Christian Response to Islam: A Struggle for the Soul of Christianity, Azumah

From the Lausanne World Pulse March 2010 issue:

One of the crucial issues facing Christians around the world today is finding the right balance in our response to the various challenges posed by Islam and engagement with Muslims. The quest for an appropriate Christian response to Islam and engagement with Muslims has sadly polarized Christians along evangelical vs. liberal, truth vs. grace, or confrontational vs. conciliatory lines.

As an African, my own struggle is the way these positions are presented as absolutes in either/or categories. In the wake of the 11 September 2001 attacks on the World Trade Center in New York City (9/11), the Iraq war, the Madrid bombings, etc., the division among Christians has deepened. Reflecting on the situation, Joseph Cummings talks of a titanic struggle going on in the heavenly realms—a struggle not between Muslims and Christians or between Islam and the West, but “a struggle within Christianity itself, a struggle for the soul of the Christian faith.”
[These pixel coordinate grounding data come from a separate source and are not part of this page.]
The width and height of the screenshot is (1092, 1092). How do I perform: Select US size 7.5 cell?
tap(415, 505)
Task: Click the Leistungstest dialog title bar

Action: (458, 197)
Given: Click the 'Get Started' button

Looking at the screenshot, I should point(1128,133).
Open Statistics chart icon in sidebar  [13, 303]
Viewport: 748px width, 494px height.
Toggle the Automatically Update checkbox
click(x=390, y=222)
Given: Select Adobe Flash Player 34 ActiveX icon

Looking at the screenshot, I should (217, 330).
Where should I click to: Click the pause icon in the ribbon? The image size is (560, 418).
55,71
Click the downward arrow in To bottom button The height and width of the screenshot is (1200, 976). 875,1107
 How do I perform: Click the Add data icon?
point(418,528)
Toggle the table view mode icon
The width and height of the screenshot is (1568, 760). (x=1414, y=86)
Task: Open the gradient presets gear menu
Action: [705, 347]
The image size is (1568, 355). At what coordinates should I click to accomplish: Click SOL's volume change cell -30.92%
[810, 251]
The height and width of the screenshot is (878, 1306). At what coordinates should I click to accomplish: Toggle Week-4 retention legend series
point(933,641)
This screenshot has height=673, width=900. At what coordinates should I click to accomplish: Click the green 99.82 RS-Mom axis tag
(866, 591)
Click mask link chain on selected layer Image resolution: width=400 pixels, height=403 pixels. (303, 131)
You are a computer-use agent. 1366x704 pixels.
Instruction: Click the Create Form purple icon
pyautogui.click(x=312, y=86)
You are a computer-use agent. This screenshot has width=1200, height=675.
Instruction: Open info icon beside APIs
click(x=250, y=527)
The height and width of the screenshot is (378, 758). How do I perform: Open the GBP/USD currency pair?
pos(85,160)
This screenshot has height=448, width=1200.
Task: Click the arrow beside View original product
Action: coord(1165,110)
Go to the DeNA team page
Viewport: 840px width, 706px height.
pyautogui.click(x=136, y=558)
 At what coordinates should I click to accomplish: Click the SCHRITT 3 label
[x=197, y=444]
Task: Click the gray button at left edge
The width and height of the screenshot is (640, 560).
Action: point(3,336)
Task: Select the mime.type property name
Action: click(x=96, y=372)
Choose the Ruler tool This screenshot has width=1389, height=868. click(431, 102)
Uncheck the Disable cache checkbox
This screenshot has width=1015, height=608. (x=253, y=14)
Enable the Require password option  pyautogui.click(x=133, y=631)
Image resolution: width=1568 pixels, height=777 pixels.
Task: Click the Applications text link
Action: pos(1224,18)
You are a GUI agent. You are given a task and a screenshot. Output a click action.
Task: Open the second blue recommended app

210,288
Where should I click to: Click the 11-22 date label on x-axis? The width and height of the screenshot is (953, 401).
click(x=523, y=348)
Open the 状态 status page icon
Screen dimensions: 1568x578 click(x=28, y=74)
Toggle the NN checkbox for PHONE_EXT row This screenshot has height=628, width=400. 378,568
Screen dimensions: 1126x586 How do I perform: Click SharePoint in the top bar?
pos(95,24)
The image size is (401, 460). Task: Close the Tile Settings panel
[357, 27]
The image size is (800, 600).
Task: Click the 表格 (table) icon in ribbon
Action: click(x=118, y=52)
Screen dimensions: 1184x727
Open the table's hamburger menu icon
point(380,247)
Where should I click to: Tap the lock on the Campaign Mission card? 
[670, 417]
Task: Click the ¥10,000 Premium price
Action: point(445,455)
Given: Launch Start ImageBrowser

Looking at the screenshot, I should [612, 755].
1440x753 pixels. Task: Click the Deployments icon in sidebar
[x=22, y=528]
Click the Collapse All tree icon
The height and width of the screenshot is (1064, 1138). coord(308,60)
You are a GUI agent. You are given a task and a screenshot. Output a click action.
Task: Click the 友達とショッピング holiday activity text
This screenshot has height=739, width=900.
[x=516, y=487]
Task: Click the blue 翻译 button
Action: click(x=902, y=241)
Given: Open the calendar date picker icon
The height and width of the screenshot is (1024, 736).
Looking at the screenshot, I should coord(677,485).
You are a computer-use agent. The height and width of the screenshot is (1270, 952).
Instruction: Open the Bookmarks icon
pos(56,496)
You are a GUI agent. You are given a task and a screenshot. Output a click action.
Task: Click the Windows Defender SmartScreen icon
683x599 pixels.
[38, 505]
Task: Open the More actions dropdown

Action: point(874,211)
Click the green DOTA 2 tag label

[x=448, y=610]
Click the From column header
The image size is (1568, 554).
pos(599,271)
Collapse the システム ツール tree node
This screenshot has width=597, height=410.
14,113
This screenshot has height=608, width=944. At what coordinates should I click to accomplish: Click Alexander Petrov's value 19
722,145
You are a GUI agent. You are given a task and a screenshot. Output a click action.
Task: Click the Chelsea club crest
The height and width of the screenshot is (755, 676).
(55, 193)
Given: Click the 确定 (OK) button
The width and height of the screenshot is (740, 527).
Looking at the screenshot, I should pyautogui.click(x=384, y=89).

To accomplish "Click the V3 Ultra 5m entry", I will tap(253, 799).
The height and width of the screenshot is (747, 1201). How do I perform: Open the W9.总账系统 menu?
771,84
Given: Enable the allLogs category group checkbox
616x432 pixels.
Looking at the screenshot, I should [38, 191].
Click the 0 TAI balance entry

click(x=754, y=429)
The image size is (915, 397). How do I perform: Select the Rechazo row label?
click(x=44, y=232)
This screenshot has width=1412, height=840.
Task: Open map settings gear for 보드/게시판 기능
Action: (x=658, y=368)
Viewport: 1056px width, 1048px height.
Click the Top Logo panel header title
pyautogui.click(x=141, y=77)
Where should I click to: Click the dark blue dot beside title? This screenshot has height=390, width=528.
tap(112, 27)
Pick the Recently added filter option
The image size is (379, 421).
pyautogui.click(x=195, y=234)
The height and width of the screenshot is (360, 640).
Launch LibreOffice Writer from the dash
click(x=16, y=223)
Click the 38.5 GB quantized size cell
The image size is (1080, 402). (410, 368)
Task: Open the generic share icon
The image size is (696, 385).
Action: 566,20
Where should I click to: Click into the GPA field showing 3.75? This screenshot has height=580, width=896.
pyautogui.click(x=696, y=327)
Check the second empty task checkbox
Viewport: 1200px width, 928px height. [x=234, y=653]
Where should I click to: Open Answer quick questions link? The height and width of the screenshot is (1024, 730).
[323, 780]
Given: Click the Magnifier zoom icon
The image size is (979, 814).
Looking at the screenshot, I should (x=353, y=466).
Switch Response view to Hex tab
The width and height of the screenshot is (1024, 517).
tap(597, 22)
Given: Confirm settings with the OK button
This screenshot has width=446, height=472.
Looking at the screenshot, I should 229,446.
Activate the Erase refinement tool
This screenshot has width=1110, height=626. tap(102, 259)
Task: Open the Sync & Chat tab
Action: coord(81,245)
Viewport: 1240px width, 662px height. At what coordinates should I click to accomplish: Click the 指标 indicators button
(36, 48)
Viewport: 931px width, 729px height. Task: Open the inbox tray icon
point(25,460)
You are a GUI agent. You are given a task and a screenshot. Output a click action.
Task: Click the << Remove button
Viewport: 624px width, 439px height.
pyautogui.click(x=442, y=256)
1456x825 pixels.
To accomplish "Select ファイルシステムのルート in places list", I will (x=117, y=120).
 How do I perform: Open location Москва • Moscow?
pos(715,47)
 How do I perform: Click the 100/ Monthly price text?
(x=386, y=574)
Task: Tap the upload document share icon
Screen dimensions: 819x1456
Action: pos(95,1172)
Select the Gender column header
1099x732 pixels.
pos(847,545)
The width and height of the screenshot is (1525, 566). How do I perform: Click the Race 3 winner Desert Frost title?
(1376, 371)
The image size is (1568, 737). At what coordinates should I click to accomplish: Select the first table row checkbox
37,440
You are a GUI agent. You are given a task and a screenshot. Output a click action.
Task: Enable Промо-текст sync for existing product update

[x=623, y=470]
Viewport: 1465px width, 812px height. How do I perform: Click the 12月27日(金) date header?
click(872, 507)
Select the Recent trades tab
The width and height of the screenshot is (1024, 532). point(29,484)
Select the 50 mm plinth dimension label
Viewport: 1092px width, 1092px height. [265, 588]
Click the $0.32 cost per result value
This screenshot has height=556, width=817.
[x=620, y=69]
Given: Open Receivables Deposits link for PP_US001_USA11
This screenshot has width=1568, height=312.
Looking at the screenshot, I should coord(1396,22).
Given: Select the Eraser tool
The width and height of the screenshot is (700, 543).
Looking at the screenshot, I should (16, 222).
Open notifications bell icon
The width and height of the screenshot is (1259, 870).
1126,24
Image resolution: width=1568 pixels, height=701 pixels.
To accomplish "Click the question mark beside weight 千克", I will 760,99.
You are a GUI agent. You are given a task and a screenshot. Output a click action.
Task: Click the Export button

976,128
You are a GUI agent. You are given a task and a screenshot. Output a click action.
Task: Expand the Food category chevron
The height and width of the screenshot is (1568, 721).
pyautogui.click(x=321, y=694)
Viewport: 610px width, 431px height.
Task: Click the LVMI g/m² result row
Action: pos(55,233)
What Cummings is suggesting, and I couldn’t agree more, is that Islam per se is not necessarily the greatest challenge facing Christians today, but rather how Christians choose to respond to Islam…

The conclusion:

A Ghanaian proverb counsels that if someone deliberately breaks wind into your face and you muster all your muscles to take revenge, you could end up soiling yourself with stool. However we choose as Christians to respond to Islam, the question that should guide us is: What witness are we likely to leave behind in our response, and how will it serve the course of the gospel and our mandate as witnesses to that gospel?